Work instructions.
Select every line in the entries below that contains the string "pixels", matching case exactly.

#####

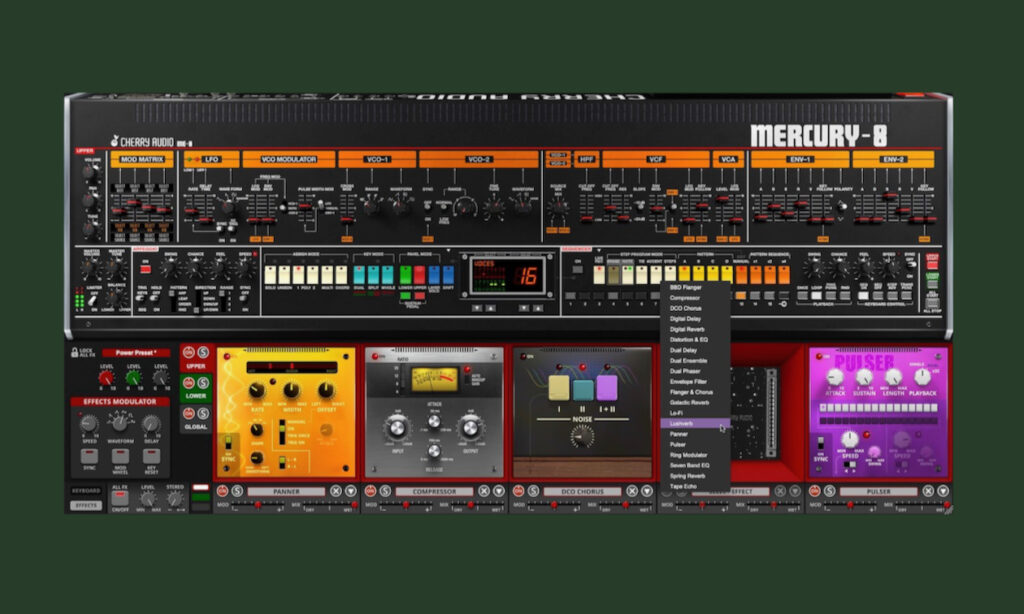The image size is (1024, 614).
Task: Click the Lock All FX padlock icon
Action: (x=74, y=350)
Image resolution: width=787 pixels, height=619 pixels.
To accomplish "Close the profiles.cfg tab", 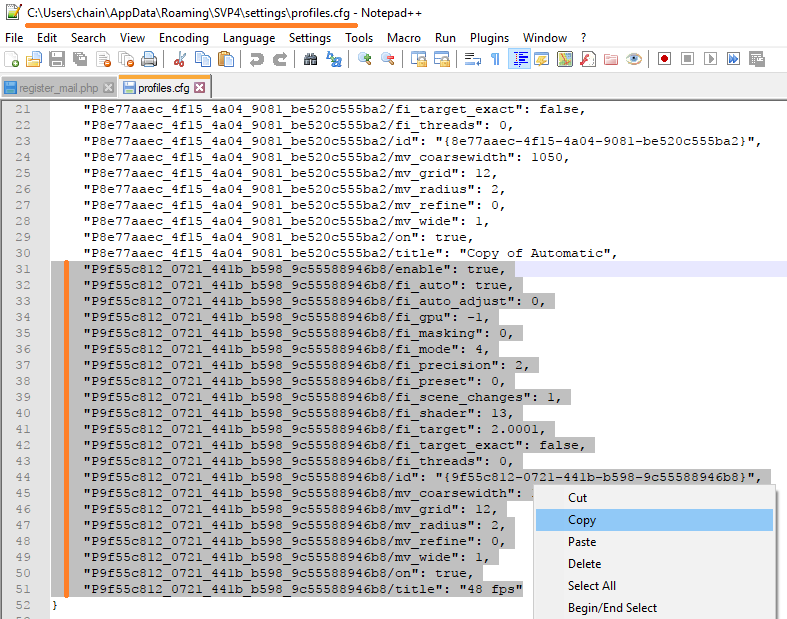I will point(199,87).
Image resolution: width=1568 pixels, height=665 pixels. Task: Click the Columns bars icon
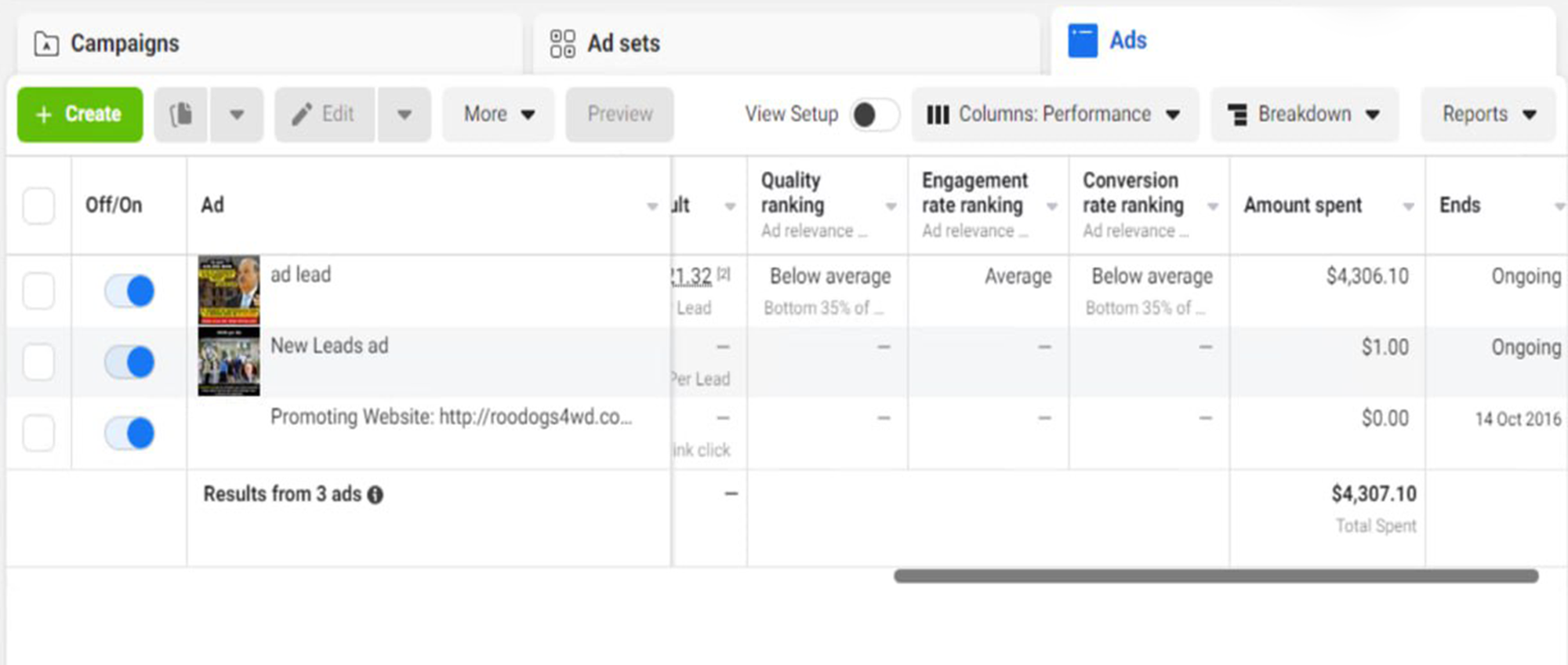pyautogui.click(x=938, y=114)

#####

Result.
Image resolution: width=787 pixels, height=619 pixels.
Image resolution: width=1568 pixels, height=665 pixels. Task: Click the Columns bars icon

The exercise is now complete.